I decided to only use data pertaining to the state of Florida, so I could get a general idea of the average values for bee colonies in this state. I chose Florida because while skimming the data it looked like it was higher (numerically) when comparing it to the other states. Once I was able to isolate the data from the state of Florida, it became obvious that the average percent of colonies lost (14%) was greater than the original average percent of colonies lost (11%) when creating our exploratory data.

training_data %>%
  filter(state == "Florida") %>%
  skim()
Data summary
Name Piped data
Number of rows 16
Number of columns 10
_______________________
Column type frequency:
character 2
numeric 8
________________________
Group variables None

Variable type: character

skim_variable n_missing complete_rate min max empty n_unique whitespace
months 0 1 10 16 0 4 0
state 0 1 7 7 0 1 0

Variable type: numeric

skim_variable n_missing complete_rate mean sd p0 p25 p50 p75 p100 hist
year 0 1.00 2017.69 1.78 2015 2016.75 2018 2019.0 2020 ▇▆▆▆▆
colony_n 1 0.94 238200.00 41658.82 176000 210000.00 240000 265000.0 305000 ▆▇▆▃▆
colony_max 1 0.94 258666.67 39300.43 180000 235000.00 260000 285000.0 315000 ▂▆▇▆▇
colony_lost 1 0.94 36333.33 8574.60 20000 30000.00 35000 43500.0 50000 ▂▇▅▃▆
colony_lost_pct 1 0.94 14.33 3.90 8 12.00 14 16.5 22 ▅▅▇▃▃
colony_added 1 0.94 47733.33 12144.76 30000 40000.00 46000 54000.0 80000 ▆▇▇▁▂
colony_reno 1 0.94 30633.33 14386.83 8000 21250.00 31000 37000.0 69000 ▅▅▇▁▁
colony_reno_pct 1 0.94 12.40 6.30 3 7.50 12 15.0 25 ▆▅▇▂▃

This table allows me to look at data specific to the state of Florida. This table tells me that Florida has a mean value of 14% for percent of average colony lost. This is a slight increase from the first table created at the beginning of the report, which gave a value of 11% for the average percent of honey bee colonies lost. Seeing how both values are precise makes me more confident of this data.

Next, I decided to look during which months the greatest number of honey bee colonies were lost to see if there was a possible correlation between the time of year (months) and amount of colony lost. I originally used a bar graph to display this data, but quickly discovered a box plot would do a much better job of displaying the data, which I then created immediately following this graph.

training_data %>%
  ggplot() +
  geom_bar(aes(x=months, y= colony_lost),
           stat="identity")
Warning: Removed 27 rows containing missing values (`position_stack()`).

This graph made me realize that a bar graph was not the best format to use when displaying my data. Although the data could be organized in a better way, this graph told me that the most (top 4) bee colonies were lost: April-June, January-March, July-September, and October-December. If we were actually to look closer, however, we see that the most bee colonies were lost October-December.

Supplied data:
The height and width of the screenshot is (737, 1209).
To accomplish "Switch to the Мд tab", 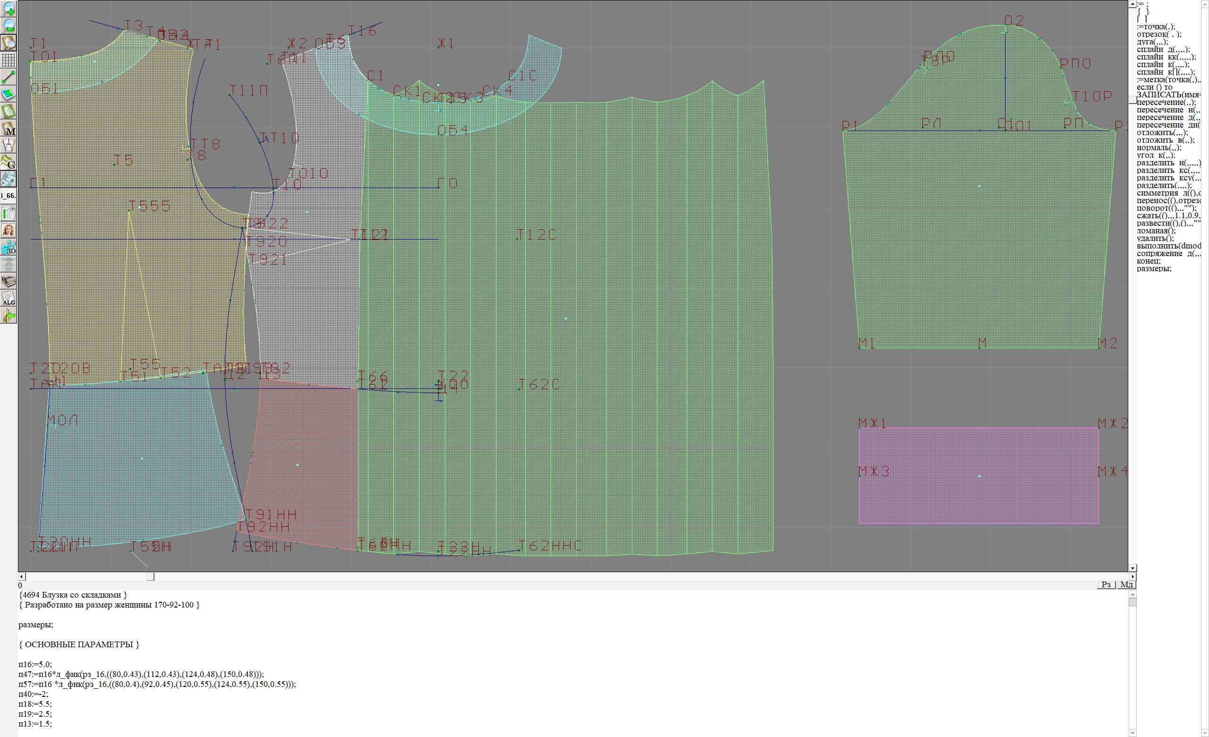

Exercise: Reproduce word for word the stretch of the bee colony text above, starting with "This graph made" and going on through "were lost October-December.".

Response for this exercise:
This graph made me realize that a bar graph was not the best format to use when displaying my data. Although the data could be organized in a better way, this graph told me that the most (top 4) bee colonies were lost: April-June, January-March, July-September, and October-December. If we were actually to look closer, however, we see that the most bee colonies were lost October-December.